= Study text =
****

Their findings, reported in the Aug. 22/29 issue of JAMA, were derived from a randomized, nonblinded clinical trial at two academic and five regional teaching hospitals in The Netherlands from November 2001 through February 2005.

Patients had severe secondary peritonitis and an Acute Physiology and Chronic Health Evaluation (APACHE-II) score of 11 or greater.

Of 232 patients, 112 were randomized to on-demand relaparotomy and 113 to a planned program.

In the planned group, a repeat procedure was done every 36 to 48 hours after the first surgery to allow for inspection, drainage, and peritoneal lavage of the abdominal cavity until findings were negative.

In the on-demand strategy, relaparotomy was done only when there was clinical evidence of lack of improvement with a likely intra-abdominal cause. The decision to do a relaparotomy was made by a multidisciplinary team guided by definitions specified in the protocol.

The researchers found no significant difference in the primary end point of death and/or peritonitis-related illness within a 12-month follow-up (57% on-demand versus 65% planned; P=0.25).

Similarly, there was no significant difference for mortality alone (29% on-demand versus 36% planned; P=0.22) or morbidity alone (40% on-demand versus 44% planned; P=0.58).

Only 42% of the on-demand patients had a relaparotomy compared with 94% of those in the planned procedure group, the researchers reported.

Of those who had a second procedure in the on-demand group, 31% of first relaparotomies were negative versus 66% in the planned group (P

A key challenge for an on-demand strategy is to adequately select patients for relaparotomy and to prevent potential harmful delay in reintervention by adequate and frequent patient monitoring, the researchers suggested.

One of the difficulties in research on secondary peritonitis is the heterogeneity of the study population, regarding severity of disease, etiology, and localization of the infectious focus. These factors make it difficult to extrapolate study results to individual patients in clinical practice.

For this reason, the researchers said, they excluded disease entities, such as pancreatitis, with a substantially different prognosis and requiring different treatment strategies, they wrote.

"Despite a lack of statistically significant improvement in primary clinical outcomes, the substantial reductions in health care utilization and costs with the on-demand strategy suggest that it may be the preferred strategy," the researchers concluded.

In an accompanying editorial, E. Patchen Dellinger, M.D., of the University of Washington in Seattle, wrote that the trial is the best evidence yet that mandatory or scheduled relaparotomy for peritonitis is not helpful except in the obvious case when a first procedure results in retained surgical packing or because the pathology cannot be dealt with completely.

****

= Data extract =
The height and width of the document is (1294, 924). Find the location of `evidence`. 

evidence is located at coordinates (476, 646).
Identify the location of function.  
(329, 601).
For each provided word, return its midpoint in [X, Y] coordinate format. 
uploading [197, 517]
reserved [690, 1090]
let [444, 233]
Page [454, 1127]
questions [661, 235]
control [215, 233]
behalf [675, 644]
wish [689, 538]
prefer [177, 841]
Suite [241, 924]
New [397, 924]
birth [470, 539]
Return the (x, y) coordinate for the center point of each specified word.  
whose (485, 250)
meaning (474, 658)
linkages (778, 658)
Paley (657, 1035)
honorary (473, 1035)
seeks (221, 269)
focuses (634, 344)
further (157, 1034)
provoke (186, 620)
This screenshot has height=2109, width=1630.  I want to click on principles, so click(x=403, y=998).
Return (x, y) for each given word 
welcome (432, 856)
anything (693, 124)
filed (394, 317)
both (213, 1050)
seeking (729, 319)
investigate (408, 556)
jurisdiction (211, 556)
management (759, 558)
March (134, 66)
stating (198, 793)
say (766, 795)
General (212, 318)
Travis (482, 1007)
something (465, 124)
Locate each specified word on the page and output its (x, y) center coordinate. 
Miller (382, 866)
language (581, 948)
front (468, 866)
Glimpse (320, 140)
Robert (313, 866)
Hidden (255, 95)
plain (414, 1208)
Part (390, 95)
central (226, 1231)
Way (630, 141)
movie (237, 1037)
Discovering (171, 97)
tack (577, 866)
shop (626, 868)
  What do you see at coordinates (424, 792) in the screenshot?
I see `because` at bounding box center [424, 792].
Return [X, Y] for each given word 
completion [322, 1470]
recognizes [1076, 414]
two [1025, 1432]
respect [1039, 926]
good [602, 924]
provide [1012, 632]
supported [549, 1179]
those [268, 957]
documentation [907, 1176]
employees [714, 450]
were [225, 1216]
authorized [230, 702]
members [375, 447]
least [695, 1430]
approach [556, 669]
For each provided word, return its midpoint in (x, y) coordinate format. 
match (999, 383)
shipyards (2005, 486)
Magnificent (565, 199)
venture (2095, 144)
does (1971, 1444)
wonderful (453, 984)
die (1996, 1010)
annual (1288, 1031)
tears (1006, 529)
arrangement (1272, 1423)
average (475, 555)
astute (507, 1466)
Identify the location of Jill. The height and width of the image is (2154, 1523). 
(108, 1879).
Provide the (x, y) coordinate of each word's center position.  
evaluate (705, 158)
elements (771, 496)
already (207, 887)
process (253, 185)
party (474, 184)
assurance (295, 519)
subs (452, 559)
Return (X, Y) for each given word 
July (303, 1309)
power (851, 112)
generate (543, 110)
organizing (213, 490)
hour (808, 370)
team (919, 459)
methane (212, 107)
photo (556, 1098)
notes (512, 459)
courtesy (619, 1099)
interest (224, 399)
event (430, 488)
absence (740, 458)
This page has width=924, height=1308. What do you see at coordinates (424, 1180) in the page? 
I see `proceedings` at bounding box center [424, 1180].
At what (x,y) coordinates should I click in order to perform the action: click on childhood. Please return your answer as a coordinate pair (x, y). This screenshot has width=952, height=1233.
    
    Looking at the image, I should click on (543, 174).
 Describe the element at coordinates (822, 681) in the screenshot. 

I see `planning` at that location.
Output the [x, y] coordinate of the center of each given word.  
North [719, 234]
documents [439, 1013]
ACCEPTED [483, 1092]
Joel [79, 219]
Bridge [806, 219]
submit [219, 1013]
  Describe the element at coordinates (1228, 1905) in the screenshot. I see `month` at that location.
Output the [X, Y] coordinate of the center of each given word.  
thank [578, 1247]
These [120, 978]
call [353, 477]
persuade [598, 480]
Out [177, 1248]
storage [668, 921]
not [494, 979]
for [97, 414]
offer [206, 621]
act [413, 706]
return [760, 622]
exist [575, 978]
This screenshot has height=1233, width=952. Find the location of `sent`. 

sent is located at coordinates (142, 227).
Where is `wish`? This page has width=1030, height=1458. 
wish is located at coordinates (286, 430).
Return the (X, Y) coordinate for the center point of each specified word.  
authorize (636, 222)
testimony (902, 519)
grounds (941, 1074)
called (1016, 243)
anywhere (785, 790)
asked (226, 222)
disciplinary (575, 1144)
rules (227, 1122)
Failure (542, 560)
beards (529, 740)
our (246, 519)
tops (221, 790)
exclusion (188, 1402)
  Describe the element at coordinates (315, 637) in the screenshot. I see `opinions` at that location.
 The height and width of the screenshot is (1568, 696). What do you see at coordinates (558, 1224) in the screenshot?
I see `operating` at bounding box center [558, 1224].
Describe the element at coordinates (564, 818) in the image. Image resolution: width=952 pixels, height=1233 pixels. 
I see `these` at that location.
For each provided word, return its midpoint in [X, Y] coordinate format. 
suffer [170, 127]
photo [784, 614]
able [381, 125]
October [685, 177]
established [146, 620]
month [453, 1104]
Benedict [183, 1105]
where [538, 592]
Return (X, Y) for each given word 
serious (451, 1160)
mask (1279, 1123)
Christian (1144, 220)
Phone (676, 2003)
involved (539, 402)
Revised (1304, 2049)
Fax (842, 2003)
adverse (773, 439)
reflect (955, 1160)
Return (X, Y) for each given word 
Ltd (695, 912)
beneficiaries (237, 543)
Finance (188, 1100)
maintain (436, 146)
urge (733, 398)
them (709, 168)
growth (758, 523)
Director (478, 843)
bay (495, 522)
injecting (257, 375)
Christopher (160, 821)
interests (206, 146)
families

****

= Work order =
Answer from the peritonitis trial report:
1. How often was a repeat procedure done in the planned group?
2. What percentage of on-demand patients had a relaparotomy?
3. Which disease entity is named as an example of those the researchers excluded?

= Task answer =
1. Every 36 to 48 hours after the first surgery
2. 42%
3. Pancreatitis